Also, for future PRs, could you read over our reviewing guidelines @arvoelke? We're trying to move away from reviews of the form "please change this" and instead having the reviewer make the change themselves. We're also not using Github's reviewing interface and opting for labels instead, though we might move to using that in the new year.

Re @jgosmann's comments, setting encoders to numbers is why Xuan raised #691 so people do it. As for not including the block in EnsembleArray, if we didn't include it then we couldn't close #691 or #766, so I'm not a fan of that.

One possible way around it would be for the DistributionParam to return a NumPy array when accessing the value of the distribution is a Samples instance, but that's definitely pretty magical so I'd want to sit on that for a while. Setting parameters is far more common than reading them, so while in the ideal case what you set is always what you get back, that's already not quite the case in all situations. It's also not at very common to access the individual ensembles in an EnsembleArray, so given all these factors, this half-measure seems okay for now and not worth blocking this PR which fixes two open issues. Happy to hear other perspectives though.

@jgosmann
Copy link
Collaborator

setting encoders to numbers is why Xuan raised #691 so people do it

This was not about setting, but accessing encoders. So how common is it for people to set the encoders to numbers and access them afterwards to do math on them? (And even if, one could easily keep a variable with those encoders around or query them from Samples.)

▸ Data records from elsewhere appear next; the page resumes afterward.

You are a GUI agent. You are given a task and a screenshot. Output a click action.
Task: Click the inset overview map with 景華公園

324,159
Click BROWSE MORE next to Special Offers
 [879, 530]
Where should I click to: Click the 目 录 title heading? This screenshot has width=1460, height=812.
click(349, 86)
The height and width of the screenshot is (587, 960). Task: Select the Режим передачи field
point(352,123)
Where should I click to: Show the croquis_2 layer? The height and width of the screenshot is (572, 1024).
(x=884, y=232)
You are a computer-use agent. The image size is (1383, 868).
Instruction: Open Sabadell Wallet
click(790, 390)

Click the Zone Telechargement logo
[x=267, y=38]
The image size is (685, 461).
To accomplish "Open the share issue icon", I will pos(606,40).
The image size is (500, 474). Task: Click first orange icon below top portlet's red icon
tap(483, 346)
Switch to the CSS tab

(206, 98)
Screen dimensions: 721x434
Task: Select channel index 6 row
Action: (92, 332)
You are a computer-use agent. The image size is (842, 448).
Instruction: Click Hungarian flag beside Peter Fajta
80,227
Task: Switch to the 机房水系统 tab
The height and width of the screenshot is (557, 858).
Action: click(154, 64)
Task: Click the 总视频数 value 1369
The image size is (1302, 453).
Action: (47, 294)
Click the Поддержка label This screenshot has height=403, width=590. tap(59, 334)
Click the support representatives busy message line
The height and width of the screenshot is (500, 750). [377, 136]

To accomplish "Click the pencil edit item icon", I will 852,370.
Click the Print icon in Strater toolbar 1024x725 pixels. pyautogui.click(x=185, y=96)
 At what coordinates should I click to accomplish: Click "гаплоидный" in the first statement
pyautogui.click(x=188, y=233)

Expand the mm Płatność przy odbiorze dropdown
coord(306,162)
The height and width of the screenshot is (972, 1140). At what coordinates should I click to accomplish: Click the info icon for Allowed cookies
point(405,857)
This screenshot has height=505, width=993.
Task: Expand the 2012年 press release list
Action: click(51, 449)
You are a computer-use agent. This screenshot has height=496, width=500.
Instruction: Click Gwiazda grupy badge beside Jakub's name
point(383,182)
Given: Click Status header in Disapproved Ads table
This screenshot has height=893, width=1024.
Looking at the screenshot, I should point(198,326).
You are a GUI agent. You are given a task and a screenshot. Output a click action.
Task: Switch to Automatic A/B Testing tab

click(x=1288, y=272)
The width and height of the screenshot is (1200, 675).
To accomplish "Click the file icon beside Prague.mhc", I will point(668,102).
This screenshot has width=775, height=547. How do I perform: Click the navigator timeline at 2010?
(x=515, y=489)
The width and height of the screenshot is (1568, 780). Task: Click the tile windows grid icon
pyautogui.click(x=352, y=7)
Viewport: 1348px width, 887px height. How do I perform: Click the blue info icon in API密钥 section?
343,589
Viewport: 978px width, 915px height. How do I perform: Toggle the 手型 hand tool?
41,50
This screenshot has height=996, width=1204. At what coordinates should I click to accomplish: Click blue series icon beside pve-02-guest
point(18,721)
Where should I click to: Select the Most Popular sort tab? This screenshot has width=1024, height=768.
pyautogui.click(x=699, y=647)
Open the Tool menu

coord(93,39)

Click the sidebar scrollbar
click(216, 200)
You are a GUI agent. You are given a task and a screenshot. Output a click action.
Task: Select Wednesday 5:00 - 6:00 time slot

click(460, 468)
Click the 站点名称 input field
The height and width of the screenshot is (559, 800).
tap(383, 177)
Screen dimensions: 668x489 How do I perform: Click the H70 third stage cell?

Why was it that we're updating the config and do not pass **ens_kwargs to the Ensemble constructor? This seems to me to have exactly the same effect except that NumPy arrays instead of distributions would work out of the box.

@tbekolay
Copy link
Member Author

This was not about setting, but accessing encoders.

Sorry, I was replying to the comment "I think I never set encoders to something different than a distribution."

Why was it that we're updating the config and do not pass **ens_kwargs to the Ensemble constructor?

To save a few lines of code, and so that if you add more ensembles to the ensemble array after it's created those parameters still apply. I brought this up as a possible resolution to these issues when we discussed it in the dev meeting but no one had an opinion on it, but yeah, we could do that instead.

Anyone else have thoughts?

@jgosmann
Copy link
Collaborator

To save a few lines of code,

Doesn't this add a line of code?

so that if you add more ensembles to the ensemble array after it's created those parameters still apply.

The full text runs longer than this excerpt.